Based on 10 drill holes and about 20 trenches, the combined zones have returned an average grade of 0.33% copper and 0.35 gram gold and remain open along strike and at depth.
“At the beginning of this year, we finished a 5,500-metre trenching program,” Robeto explains. “It has doubled the prospective ground; and we’ve increased (the mineralized zone) by more than one kilometre on strike to be explored.”
The other target that has Mansfield and Antares excited is the deeper central porphyry intrusive. The duo is optimistic the system has potential to host a large copper-gold system similar to the Bajo de Alumbrera mine, located in neighbouring Catamarca province.
Drilling to date has only really tested about 30% of the ring structure and none of the central porphyry.
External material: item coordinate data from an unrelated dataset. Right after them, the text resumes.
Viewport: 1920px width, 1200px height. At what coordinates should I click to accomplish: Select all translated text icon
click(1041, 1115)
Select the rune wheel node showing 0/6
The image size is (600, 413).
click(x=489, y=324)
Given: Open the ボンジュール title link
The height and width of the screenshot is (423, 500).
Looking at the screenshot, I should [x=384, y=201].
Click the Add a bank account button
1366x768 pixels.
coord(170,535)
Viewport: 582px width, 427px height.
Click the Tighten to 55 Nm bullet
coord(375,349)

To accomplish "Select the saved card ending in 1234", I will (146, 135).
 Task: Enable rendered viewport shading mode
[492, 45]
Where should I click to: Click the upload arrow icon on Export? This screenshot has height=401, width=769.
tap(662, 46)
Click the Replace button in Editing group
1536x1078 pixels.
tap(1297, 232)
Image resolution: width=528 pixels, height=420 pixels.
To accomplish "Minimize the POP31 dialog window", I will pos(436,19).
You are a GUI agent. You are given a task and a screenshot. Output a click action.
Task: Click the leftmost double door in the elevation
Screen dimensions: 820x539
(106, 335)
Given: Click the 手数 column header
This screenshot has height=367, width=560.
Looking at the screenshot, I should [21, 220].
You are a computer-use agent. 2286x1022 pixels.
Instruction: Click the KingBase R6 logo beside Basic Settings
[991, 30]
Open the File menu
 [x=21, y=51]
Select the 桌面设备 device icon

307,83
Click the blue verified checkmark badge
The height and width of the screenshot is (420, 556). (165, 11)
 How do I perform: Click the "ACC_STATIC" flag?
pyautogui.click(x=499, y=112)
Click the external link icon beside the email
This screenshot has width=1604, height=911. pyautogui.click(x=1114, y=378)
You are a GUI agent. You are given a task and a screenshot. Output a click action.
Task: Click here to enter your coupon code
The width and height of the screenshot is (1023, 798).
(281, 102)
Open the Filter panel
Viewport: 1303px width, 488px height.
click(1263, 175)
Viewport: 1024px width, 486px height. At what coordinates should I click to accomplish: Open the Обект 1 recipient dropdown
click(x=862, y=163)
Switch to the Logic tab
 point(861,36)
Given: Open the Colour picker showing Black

Antares’ current drill effort will infill previous drilling on the eastern portion of the ring structure and will fence back into the central zone to test for the porphyry intrusive.
With its deep weathering horizon (more than 200 metres in sections), Rio Grande offers potential for a significant copper oxide system amenable to solvent extraction-electrowinning recovery.
Another target that has undergone some surface trenching is the Northeastern zone, a separate diorite-hosted gold porphyry similar to the Lindero deposit.Mansfield recently completed a $5.25-million financing in Antares to hold about 9.8% of its JV partner.
Rio Grande enjoys similar potential access to infrastructure as the Lindero project. The several-hour drive westward from Salta is along a paved highway that parallels high-voltage power lines and a natural gas pipeline that supply the major copper mines of northern Chile.